Journal of the Association for Information Science and Technology

Table of Contents

Volume 55  Issue 5


In This Issue



In this issue
Bert Boyce














Trends and Issues in Establishing Interoperability Among Knowledge Organization Systems
Marcia Lei Zeng and Lois Mai Chan
Published online 16 December 2003

 In this issue Zeng and Chan review the current work in facilitating cross indexing system searching using three categories of the digital record organizational system environment; term lists, classifications, and relational vocabularies. They view these systems over what they consider two distinct eras of development; the online, and internet eras. In the online era 150 plus specialized indexing languages were in use and compatibility efforts concentrated in concept  mapping yielding either meta-thesauri, micro-thesauri, or macro-vocabularies to facilitate cross database search in a particular retrieval system. The growth of distributed data repositories in the internet era has led to an explosion of new metadata standards and increased interoperability efforts which are briefly reviewed and include derivation ( simple vocabularies developed from more complex), translation (transformation to a new natural language), leaf node linking (where specialized schemes can take the place of low level terms in broad structures), direct mapping (between concept expressions in different controlled vocabularies), co-occurrence mapping (where terms from two vocabularies occurring in the same metadata record imply association), switching (where an intermediate switch language gathers like terms from source languages), linking by temporary union list (where whole or partial word match of query terms provides a linkage), and linking by thesaurus protocol (where a programmatic process creates the linkage). The links so created are then stored in authority records, concordances, semantic networks, or lexical databases. These efforts are encouraging and work will continue.










Text Mining Generating Hypotheses From MEDLINE
Padmini Srinivasan
Published online 16 December 2003

Srinivasan has created algorithms for text mining utilizing the Swanson-Smalheiser hypothesis generating framework which, in the past, has required considerable manual processing. By applying MESH based profiles the algorithms generate terms indicating novel relationships. A profile begins with a term frequency, inverse document frequency, weighted vector of MESH terms built by extracting terms from a set of documents relevant to the initial topic. These terms are then grouped by their UMLS semantic types, and 134 semantic type vectors of MESH term vectors are created.
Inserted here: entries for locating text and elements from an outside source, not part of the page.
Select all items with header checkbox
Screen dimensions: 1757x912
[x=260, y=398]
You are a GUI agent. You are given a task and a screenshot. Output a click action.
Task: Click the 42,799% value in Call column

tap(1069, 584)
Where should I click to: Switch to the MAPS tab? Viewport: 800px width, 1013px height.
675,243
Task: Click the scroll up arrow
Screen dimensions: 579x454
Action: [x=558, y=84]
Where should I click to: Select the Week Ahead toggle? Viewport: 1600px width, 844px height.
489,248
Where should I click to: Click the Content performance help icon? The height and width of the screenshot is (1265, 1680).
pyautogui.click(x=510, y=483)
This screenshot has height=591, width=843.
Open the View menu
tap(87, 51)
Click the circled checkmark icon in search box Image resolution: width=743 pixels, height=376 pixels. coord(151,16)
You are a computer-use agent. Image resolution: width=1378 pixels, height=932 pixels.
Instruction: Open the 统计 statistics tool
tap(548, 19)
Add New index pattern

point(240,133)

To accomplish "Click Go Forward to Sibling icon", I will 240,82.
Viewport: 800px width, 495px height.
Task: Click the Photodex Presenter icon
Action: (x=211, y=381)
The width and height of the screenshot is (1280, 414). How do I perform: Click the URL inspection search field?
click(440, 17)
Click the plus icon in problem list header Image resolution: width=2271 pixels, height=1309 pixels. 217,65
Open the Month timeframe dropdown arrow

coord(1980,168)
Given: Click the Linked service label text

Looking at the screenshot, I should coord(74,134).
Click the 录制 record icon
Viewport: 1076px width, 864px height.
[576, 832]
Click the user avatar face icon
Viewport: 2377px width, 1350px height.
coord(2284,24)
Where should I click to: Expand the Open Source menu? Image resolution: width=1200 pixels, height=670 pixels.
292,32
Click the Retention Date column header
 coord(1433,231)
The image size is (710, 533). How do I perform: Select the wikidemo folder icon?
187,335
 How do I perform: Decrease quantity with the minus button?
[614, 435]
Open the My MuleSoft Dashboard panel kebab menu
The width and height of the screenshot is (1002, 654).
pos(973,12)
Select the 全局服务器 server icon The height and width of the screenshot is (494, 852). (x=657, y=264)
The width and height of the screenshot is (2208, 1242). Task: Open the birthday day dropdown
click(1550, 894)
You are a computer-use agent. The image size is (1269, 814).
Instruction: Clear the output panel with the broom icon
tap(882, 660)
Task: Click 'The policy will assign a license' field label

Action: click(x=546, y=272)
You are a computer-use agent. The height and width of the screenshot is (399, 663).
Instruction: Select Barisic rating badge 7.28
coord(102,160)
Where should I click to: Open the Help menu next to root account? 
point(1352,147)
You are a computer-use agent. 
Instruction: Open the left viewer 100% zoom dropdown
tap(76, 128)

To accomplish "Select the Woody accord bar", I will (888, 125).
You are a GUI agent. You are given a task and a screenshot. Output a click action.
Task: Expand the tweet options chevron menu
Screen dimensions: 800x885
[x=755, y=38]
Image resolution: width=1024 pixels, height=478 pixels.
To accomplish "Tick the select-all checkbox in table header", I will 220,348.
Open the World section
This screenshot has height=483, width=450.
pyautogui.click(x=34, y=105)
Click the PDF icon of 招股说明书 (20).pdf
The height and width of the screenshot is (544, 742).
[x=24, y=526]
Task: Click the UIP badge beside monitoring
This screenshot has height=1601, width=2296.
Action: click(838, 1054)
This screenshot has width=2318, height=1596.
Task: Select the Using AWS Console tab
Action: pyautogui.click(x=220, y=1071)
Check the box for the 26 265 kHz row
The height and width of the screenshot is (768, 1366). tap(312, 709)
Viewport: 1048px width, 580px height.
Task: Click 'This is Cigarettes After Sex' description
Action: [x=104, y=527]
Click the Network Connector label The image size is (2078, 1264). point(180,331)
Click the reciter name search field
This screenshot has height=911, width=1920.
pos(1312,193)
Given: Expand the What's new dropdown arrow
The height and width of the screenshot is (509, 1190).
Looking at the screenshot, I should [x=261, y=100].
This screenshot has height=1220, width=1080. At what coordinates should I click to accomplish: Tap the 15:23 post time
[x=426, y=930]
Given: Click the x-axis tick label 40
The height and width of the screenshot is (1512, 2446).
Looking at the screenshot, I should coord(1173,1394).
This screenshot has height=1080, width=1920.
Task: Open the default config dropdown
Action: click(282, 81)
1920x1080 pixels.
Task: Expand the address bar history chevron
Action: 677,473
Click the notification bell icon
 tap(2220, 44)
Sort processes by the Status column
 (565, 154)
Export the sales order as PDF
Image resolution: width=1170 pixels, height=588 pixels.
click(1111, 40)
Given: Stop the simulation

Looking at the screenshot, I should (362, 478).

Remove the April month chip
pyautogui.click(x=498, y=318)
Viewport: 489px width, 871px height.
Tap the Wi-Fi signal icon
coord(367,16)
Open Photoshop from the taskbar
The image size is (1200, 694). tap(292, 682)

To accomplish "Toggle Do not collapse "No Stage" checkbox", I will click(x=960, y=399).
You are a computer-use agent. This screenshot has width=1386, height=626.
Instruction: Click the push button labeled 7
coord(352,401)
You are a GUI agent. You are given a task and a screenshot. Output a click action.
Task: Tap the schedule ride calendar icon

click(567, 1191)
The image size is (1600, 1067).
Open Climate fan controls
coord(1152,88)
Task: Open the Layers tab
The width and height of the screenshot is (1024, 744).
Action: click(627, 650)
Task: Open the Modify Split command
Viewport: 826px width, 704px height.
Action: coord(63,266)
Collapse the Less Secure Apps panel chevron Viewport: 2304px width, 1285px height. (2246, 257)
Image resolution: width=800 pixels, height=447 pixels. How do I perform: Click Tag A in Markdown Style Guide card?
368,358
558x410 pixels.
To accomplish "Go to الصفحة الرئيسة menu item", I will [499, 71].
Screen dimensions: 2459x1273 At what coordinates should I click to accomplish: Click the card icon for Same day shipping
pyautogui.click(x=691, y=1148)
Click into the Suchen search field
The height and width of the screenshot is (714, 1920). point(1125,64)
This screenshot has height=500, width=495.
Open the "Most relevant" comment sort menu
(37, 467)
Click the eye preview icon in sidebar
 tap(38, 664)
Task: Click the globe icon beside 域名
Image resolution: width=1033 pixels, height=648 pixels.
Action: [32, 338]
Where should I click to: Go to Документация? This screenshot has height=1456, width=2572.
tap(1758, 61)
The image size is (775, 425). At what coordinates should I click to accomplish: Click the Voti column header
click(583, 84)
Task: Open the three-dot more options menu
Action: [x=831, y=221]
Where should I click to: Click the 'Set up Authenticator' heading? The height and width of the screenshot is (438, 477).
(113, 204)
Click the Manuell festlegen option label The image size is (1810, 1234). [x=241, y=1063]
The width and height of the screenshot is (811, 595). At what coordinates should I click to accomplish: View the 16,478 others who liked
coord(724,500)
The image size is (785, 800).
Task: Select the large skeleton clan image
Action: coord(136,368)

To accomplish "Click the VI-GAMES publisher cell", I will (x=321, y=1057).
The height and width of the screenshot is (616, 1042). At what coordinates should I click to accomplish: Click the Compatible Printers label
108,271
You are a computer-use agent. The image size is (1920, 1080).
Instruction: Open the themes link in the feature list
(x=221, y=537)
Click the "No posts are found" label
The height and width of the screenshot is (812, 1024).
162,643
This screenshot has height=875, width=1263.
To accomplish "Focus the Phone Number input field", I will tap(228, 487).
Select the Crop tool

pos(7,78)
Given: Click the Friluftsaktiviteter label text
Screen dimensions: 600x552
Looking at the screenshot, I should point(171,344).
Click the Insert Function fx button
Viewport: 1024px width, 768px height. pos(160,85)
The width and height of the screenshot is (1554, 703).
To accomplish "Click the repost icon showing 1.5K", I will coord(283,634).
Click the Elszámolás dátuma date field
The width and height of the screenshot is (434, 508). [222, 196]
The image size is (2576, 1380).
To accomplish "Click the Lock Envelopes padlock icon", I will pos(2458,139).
This profile represents the relative importance of the terms within the semantic types, which are ranked by term count, and the terms whose weight exceeds a threshold in each type retained. Documents retrieved by searching the retained terms from user specified vector components are used to create new profiles which are combined while deleting terms whose postings conjoin with the original document set. The remaining terms in each semantic type are ranked and displayed as indicators of potential novel relations. It is also possible to modify the algorithm to a closed form and begin with two topical document sets when searching for a hypothesized link and five tests are conducted in this manner as well as two in the open form with one initial topic. All tests yield term lists with novel relationship suggestive terms ranked high.







Making Digital Libraries Effective Automatic Generation of Links for Similarity Search Across Hyper-textbooks
Massimo Melucci
Published online 20 January 2004

Melucci wants to generate, without manual intervention, hyper-links between pages of digital textbooks which allow useful reader navigation. Using van Rijsbergen's and Belew's textbooks as a base with the personal names removed from the Belew index, page text and index text were stop worded, stemmed and weighted by occurrence. The page page matrix formed was used to compute similarity measures and links established if a threshold was exceeded.  The terms in the index derived matrix are expanded using similar keywords from the page matrix, and a term term matrix generated, the terms clustered, and a matrix of centroids produced to create broad content based links that can be matched with initial information requests.









Characterization of the Impact of Sets of Scientific Papers The Garfield (Impact) Factor
Peter Vinkler
Published online 16 January 2004

Vinkler notes that if within a set of journals the number of citations obtained and the number of references given are identical(a meta journal including all papers on a topic) then the  set's Garfield Impact factor is the same as the mean chance for citedness of the journal papers. Vinkler's Relative Publication Growth index is the number of papers published in an initial year divided by the papers generated in a chosen time period and thus the Garfield Impact factor is equal to the relative publication growth index times the mean number of references in a set for a time period. If the annual publication rate is constant both Garfield's Impact factor and the chance for citedness are constant but if the relative number of publications increases while references are at a stable rate, or increasing, the chance for citedness increases. The Garfield Impact factor measures the relative contribution of a journal to the total impact of journals in the field and is shown to be equivalent to a measure specifically designed to represent this relative contribution.










Constructing an Associative Concept Space for Literature-Based Discovery
C. Christiaan van der Eijk, Erik M. van Mulligen, Jan A. Kors, Barend Mons, and Jan van den Berg
Published online 20 January 2004

van-der-Eijk, et alia, are interested in automating Swanson/Smalheiser type knowledge discovery by the use of an Associative Concept Space (ACS) where extracted normalized terms are mapped to MeSH headings and these weighted headings are added to the extracted terms set to characterize each document. Co-occurrence in a document will cause terms to be considered related, with the amount of co-occurrence reflecting distance in the space. Close concepts not normally associated may then be observed. Simulated data for a two dimensional space were created in the form of 100 ten term characterizations of documents with four concepts mapped to each. Starting with a random location 5 cycles of the clustering algorithm grouped the concepts and 20 cycles resulted in clear separations in the space where relative positions were similar with different starting points. A 13,423 Medline subset yielded 9,770 concepts which a threshold of .4 reduced to 5,378, yielding 109,430 edges which the algorithm converted into an eight dimensional ACS. Deafness and macular degeneration are in close proximity, and a search of Medline provides documents where the association is explicit, despite the fact that such association does not exist in the studied subset. 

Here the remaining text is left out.